> [GIVEN EXERCISE]:
Add 102 to every coordinate in the answers and rewrite all of the material below in full, leaving out the pictures.

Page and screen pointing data
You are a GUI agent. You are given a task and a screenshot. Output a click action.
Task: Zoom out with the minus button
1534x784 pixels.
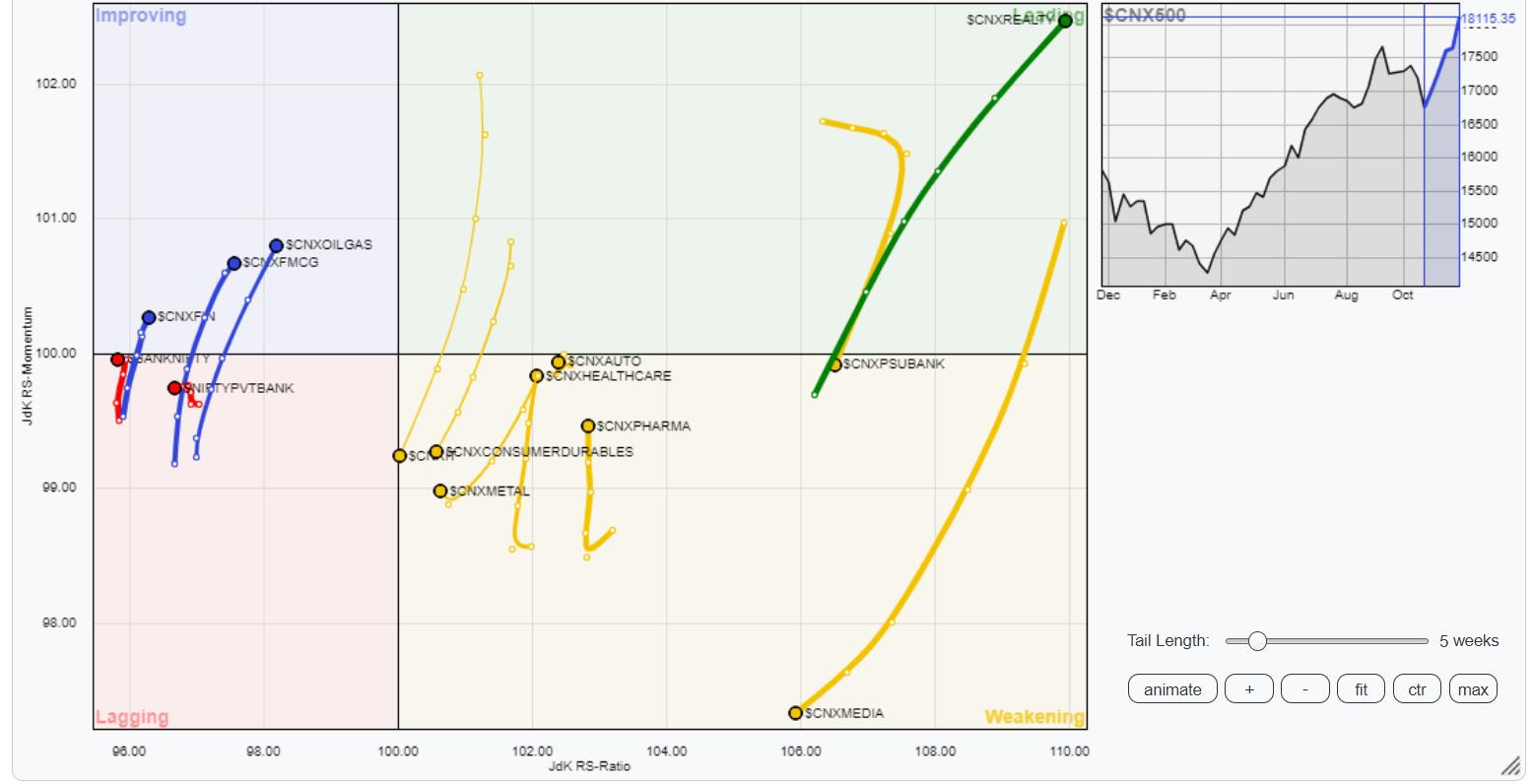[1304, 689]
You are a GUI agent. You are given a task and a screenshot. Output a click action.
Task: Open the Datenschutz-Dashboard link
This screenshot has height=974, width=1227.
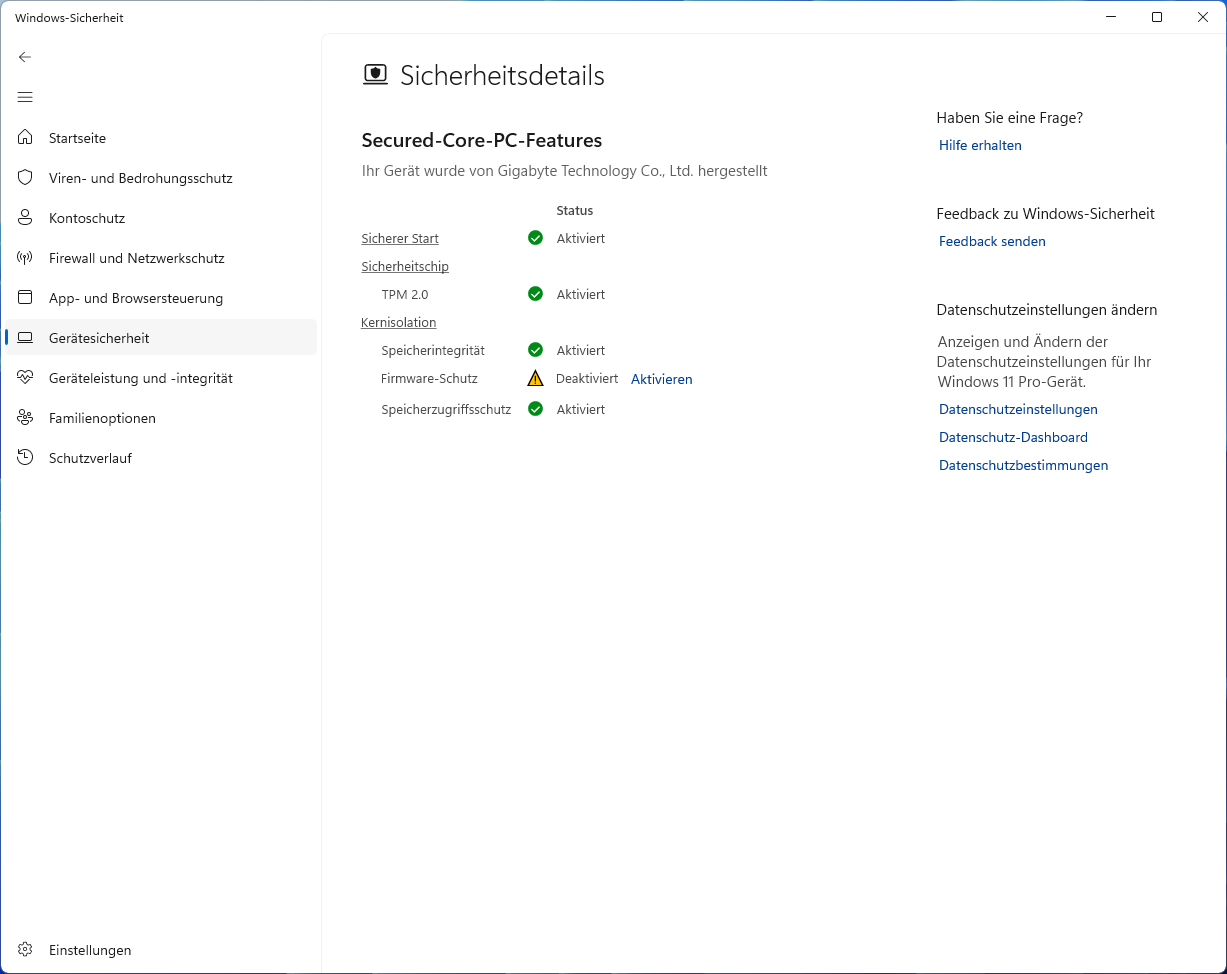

> [SOLUTION]:
You are a GUI agent. You are given a task and a screenshot. Output a click action.
Task: Zoom out with the minus button
1534x784 pixels.
[1406, 791]
You are a GUI agent. You are given a task and a screenshot. Output a click action.
Task: Open the Datenschutz-Dashboard link
This screenshot has height=974, width=1227.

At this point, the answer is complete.